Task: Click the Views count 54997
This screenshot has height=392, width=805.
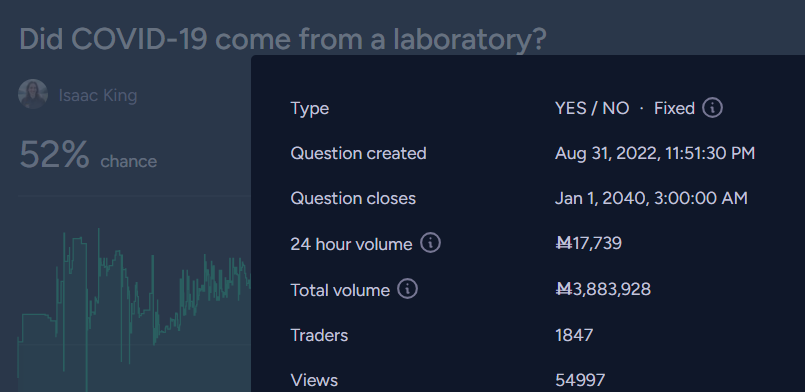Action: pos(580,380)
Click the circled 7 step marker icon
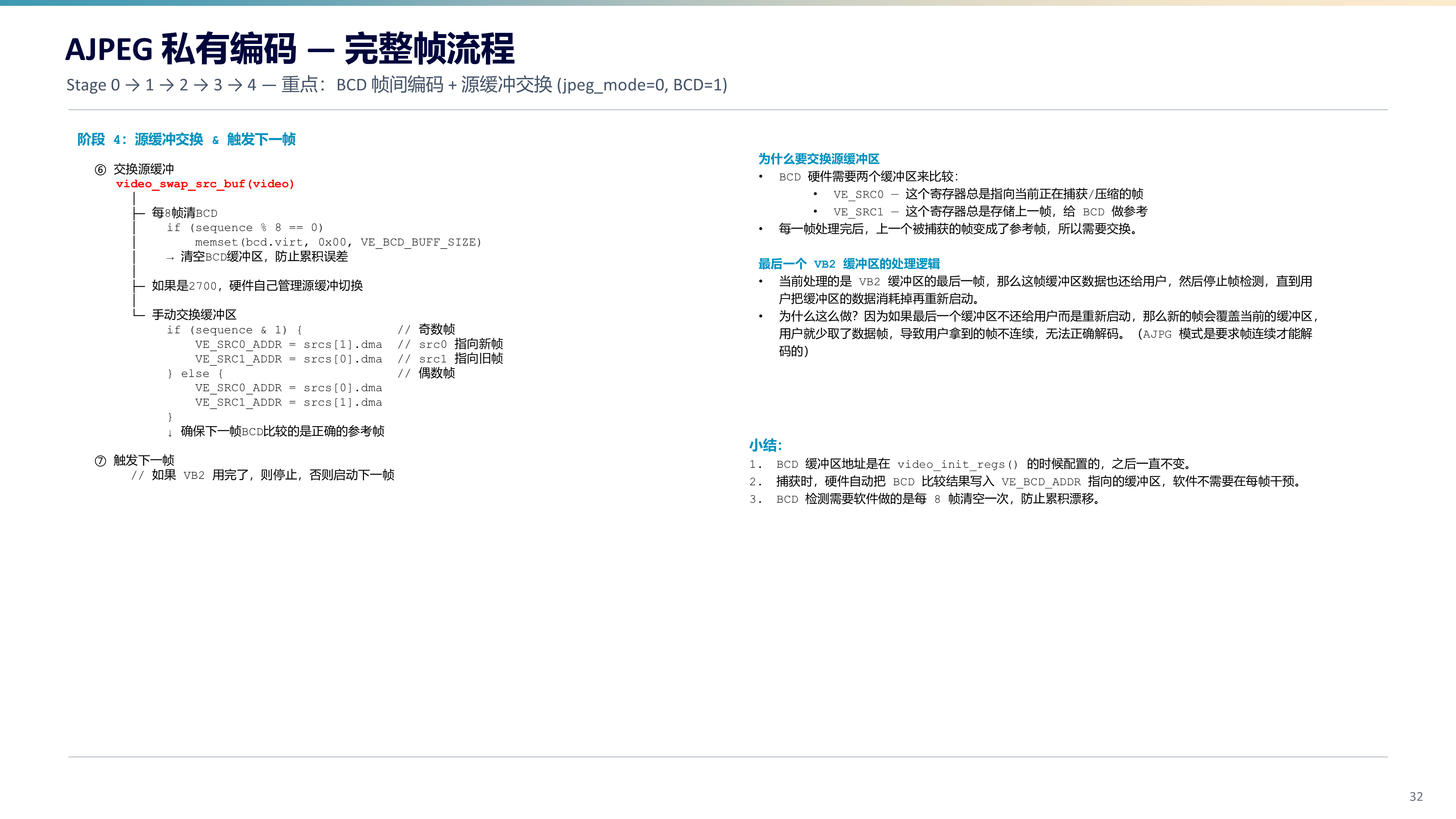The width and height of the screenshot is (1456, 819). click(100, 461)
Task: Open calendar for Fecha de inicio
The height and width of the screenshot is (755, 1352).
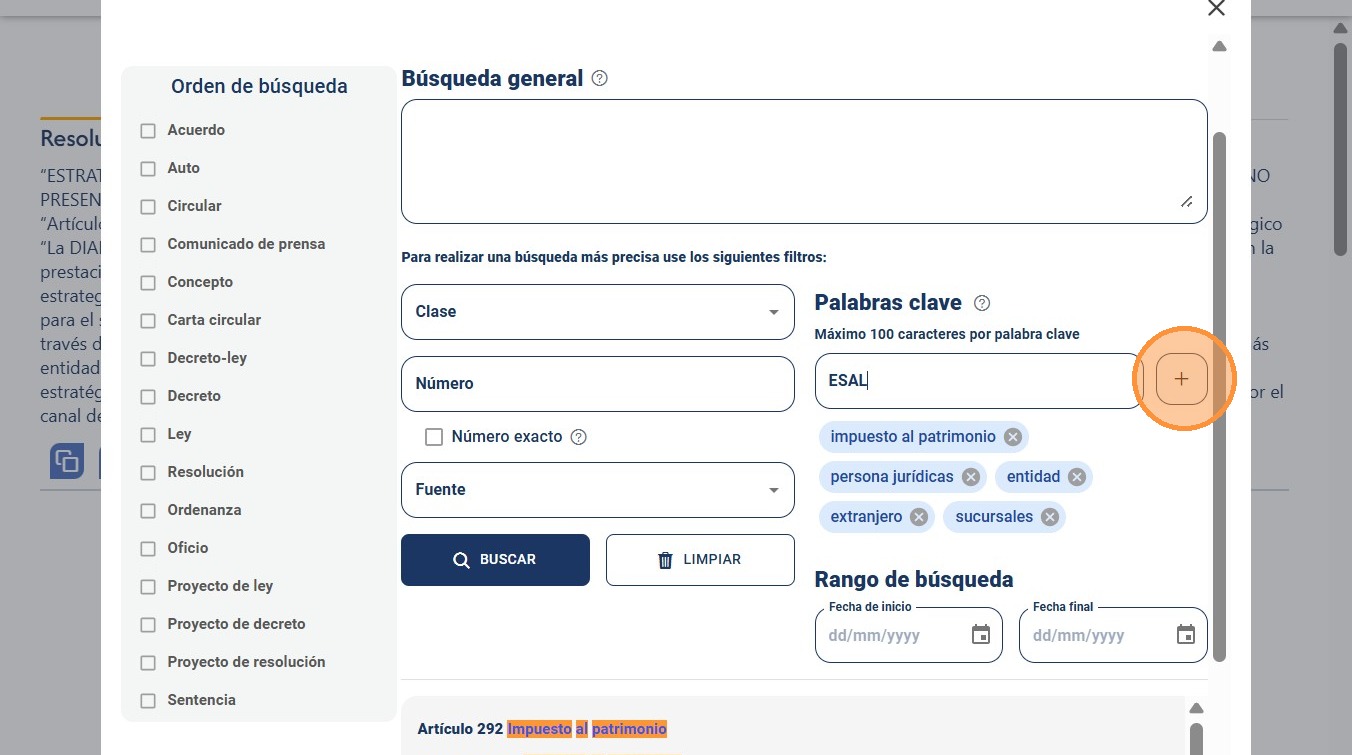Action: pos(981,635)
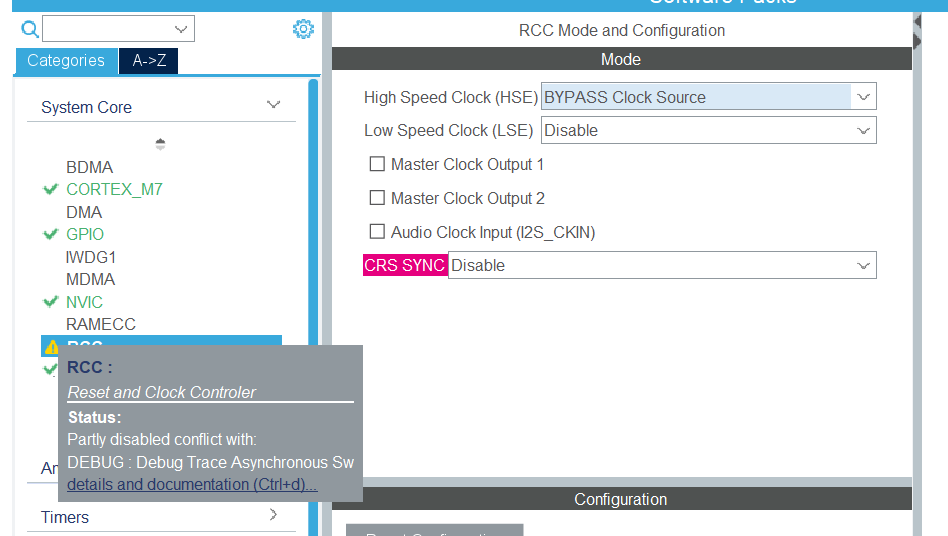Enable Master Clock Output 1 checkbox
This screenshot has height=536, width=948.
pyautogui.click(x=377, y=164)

[About this task] What comes back should match the records exactly, minus any pictures.

[Response area]
Task: Click the Views count 54997
This screenshot has height=392, width=805.
Action: pos(580,380)
Click the circled 7 step marker icon
The width and height of the screenshot is (1456, 819). click(100, 461)
Task: Open calendar for Fecha de inicio
The height and width of the screenshot is (755, 1352).
Action: pos(981,635)
Enable Master Clock Output 1 checkbox
This screenshot has height=536, width=948.
pyautogui.click(x=377, y=164)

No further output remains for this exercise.